Some people have found the ad to be offensive, claiming that McDonald’s is profiting from exploiting lost lives. I don’t think that was McDonald’s intention. What I do think their intention was, and what they successfully achieved, is starting a conversation about their brand. They used sentiment; a staple of McDonald’s advertising, to tap into people’s emotions and get them talking. And that works in advertising. It may not necessarily translate right away into people flooding McDonald’s Drive-Thru for a Big Mac, but over time it will certainly pay off for them. Dr. Catherine Foster comments on this stating:

I don’t think this ad is directed towards selling hamburgers, but with shaping an image. This ad shows McDonald’s not as a corporate monolith, but as a collection of hometown-owned and –operated businesses that all just happen to carry the same brand name. It presents your local McDonald’s as a part of your community, knowing and caring about babies being born, and recovering from adversity, and 95th birthdays.

I don’t think I’m alone here in wondering why this is being made into such a big deal.

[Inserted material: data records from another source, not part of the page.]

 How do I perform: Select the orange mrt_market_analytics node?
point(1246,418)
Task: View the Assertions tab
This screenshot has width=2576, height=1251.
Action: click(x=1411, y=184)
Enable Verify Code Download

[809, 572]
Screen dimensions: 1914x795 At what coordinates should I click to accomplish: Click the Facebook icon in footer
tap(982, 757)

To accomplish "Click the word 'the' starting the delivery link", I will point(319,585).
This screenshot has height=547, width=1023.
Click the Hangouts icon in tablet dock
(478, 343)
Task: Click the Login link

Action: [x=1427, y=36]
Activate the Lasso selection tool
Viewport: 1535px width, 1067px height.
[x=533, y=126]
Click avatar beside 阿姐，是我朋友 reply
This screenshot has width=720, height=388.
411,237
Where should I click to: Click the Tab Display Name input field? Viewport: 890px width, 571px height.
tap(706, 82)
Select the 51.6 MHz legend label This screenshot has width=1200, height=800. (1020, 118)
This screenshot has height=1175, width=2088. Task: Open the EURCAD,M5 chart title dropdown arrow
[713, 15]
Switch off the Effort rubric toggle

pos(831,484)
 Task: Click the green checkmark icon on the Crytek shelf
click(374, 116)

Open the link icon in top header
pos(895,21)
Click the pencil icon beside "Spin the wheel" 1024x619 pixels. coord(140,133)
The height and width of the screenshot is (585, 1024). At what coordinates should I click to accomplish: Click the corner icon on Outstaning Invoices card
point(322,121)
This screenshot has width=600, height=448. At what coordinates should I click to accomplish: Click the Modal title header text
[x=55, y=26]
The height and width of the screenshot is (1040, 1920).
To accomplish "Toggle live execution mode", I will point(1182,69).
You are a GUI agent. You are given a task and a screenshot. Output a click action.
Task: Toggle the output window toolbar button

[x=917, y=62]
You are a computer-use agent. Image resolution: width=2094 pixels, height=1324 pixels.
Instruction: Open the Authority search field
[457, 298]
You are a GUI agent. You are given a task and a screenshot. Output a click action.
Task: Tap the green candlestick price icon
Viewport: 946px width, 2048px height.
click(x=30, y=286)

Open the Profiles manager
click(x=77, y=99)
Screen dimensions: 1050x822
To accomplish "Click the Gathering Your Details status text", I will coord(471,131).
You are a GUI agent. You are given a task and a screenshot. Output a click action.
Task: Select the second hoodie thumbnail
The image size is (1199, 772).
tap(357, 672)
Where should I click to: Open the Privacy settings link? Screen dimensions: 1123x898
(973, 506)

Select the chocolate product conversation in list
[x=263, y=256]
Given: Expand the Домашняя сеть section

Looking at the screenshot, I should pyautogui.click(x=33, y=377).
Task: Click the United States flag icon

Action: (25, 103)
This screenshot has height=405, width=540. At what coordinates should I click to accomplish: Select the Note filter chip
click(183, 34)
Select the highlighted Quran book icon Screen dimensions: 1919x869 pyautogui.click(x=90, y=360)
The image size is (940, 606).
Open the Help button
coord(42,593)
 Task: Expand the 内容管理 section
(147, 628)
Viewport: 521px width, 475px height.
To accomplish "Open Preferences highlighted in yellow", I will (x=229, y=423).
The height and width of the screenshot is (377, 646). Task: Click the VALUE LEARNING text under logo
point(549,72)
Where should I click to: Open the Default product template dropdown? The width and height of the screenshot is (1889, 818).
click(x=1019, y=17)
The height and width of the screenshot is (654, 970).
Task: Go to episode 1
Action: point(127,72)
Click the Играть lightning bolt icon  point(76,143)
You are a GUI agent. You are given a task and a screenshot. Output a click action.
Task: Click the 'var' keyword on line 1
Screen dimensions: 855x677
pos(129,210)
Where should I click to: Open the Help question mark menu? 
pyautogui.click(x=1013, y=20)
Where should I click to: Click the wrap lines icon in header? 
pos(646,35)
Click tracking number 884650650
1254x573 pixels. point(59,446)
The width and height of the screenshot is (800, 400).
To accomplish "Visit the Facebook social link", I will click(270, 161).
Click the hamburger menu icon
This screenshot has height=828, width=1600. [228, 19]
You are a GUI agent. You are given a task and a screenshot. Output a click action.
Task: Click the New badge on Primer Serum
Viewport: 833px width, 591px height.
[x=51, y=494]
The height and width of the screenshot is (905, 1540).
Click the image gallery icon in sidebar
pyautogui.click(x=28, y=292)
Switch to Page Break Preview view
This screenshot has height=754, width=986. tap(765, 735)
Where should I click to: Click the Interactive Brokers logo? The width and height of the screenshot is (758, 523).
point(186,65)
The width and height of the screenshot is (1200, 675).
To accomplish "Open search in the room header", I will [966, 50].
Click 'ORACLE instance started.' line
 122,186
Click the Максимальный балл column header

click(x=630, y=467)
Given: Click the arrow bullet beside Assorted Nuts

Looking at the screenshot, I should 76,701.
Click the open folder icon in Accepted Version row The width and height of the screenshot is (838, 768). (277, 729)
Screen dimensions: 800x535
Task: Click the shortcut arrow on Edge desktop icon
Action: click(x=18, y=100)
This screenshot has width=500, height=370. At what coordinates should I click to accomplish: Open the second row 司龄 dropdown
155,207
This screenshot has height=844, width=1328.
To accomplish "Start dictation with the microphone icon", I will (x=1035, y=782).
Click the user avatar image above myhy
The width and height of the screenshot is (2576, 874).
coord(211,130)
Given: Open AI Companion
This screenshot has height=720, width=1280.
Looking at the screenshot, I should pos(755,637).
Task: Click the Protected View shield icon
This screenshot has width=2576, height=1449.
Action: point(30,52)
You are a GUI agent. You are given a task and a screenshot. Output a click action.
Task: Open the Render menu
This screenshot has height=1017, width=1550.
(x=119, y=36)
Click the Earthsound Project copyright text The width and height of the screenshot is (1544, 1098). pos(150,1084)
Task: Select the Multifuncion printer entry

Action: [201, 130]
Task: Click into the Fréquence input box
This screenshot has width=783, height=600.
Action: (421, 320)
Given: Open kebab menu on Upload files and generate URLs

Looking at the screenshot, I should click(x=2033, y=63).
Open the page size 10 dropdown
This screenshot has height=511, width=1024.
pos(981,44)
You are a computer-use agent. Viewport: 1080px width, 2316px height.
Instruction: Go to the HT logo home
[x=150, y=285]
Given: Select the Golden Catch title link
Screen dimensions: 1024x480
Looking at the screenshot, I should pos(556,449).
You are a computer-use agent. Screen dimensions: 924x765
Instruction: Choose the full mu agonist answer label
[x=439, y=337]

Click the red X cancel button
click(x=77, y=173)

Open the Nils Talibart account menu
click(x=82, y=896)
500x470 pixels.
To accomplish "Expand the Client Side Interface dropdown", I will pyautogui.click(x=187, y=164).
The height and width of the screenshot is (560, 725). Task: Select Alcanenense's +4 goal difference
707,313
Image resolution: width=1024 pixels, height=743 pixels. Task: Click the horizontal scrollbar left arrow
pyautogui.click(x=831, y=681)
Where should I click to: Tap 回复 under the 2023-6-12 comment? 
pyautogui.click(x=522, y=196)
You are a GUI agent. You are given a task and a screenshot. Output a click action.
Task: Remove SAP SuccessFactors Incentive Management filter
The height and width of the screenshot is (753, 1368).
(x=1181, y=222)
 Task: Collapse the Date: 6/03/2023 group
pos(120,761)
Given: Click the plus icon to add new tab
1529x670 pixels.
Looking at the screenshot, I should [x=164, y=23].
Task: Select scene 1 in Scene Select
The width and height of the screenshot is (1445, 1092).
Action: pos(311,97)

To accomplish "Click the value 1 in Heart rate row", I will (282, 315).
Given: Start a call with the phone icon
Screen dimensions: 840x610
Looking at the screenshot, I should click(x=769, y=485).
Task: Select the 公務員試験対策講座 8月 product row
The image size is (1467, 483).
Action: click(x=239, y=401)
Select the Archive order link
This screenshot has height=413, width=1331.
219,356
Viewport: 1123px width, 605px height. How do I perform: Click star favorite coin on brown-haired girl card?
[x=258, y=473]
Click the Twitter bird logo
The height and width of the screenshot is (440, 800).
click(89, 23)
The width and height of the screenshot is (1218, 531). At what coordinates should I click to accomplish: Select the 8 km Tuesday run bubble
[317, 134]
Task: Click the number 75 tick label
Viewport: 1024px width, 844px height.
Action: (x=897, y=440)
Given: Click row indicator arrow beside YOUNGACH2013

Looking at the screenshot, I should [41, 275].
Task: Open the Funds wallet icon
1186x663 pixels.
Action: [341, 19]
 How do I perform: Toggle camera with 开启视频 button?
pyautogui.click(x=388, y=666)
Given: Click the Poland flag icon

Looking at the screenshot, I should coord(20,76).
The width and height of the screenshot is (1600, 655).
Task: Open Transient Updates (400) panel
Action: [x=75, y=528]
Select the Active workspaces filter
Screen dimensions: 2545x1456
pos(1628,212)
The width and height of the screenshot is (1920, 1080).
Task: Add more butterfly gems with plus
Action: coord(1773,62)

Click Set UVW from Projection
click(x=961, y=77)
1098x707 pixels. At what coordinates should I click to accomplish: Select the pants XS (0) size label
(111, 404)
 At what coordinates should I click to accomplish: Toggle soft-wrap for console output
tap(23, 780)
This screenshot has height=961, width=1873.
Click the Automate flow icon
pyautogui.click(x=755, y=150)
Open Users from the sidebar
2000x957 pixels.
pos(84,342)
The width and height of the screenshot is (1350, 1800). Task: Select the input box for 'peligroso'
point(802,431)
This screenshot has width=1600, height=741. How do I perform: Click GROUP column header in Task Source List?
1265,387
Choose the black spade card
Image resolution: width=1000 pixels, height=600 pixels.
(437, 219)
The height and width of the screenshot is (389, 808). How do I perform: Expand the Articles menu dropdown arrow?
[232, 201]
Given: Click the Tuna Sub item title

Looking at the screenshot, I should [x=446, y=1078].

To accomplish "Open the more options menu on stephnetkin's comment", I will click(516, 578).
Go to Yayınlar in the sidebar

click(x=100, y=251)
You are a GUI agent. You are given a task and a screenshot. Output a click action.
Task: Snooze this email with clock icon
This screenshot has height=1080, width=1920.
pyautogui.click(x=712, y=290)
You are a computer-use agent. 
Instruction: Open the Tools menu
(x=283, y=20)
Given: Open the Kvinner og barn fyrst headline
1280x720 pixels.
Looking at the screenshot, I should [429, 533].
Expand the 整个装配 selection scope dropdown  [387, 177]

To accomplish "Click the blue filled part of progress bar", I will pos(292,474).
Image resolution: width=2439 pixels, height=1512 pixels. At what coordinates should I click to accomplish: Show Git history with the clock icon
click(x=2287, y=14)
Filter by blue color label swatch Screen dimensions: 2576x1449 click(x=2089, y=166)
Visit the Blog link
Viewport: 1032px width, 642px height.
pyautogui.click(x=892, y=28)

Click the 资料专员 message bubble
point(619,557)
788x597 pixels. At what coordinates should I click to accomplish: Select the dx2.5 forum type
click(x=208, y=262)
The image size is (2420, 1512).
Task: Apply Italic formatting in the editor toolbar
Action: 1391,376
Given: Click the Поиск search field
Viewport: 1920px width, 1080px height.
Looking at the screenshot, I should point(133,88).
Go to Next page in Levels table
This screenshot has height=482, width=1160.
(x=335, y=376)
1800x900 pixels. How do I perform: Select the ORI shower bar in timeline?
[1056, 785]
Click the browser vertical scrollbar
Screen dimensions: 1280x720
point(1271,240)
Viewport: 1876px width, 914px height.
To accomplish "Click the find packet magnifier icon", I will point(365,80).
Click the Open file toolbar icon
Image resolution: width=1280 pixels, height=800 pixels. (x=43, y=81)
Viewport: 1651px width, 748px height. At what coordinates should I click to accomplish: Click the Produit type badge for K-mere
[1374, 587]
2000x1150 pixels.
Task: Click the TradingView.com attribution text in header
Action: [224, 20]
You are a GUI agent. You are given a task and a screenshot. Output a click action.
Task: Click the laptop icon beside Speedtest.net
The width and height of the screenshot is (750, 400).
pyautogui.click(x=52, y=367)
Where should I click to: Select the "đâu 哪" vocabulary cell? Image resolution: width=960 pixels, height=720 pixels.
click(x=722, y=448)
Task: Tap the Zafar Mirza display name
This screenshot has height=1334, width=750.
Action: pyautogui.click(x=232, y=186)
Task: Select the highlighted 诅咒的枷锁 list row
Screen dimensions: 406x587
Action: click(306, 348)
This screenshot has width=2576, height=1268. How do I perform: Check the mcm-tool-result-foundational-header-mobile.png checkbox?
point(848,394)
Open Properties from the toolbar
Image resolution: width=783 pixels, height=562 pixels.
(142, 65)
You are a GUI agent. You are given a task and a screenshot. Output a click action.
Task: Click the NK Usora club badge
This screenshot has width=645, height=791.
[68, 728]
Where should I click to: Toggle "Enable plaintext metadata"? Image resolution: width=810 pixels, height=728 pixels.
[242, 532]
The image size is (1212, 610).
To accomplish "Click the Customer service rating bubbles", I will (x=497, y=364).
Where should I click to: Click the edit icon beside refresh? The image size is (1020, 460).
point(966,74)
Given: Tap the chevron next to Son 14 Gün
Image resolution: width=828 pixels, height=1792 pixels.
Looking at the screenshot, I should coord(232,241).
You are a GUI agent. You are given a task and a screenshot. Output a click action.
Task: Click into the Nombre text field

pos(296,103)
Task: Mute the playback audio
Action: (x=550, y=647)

WYRK this morning posted a poll titled “Do You Find This McDonald’s Ad Offensive or Heartwarming?” and  I think it’s safe to say that this is a classic example of the 2% of people who have a problem making a ruckus. It’s almost as if people are looking for a reason to have a problem with McDonald’s because their food is notoriously known for being unhealthy, and that’s besides the point.



Dr. John Dahlberg feels similarly saying,

I’m not quite sure what is controversial here. Maybe it’s a little sappy and self-serving, but that’s what a lot of advertising is and certainly that approach isn’t foreign to McDonalds. I don’t see this as especially creative, but that isn’t the point.

If you’re interested in reading more about the controversy this ad started in the media, this article by Huffington Post gives a lot of good background about the situation. Hopefully McDonald’s finds the juicy information they’re looking for through the conversation they’ve started!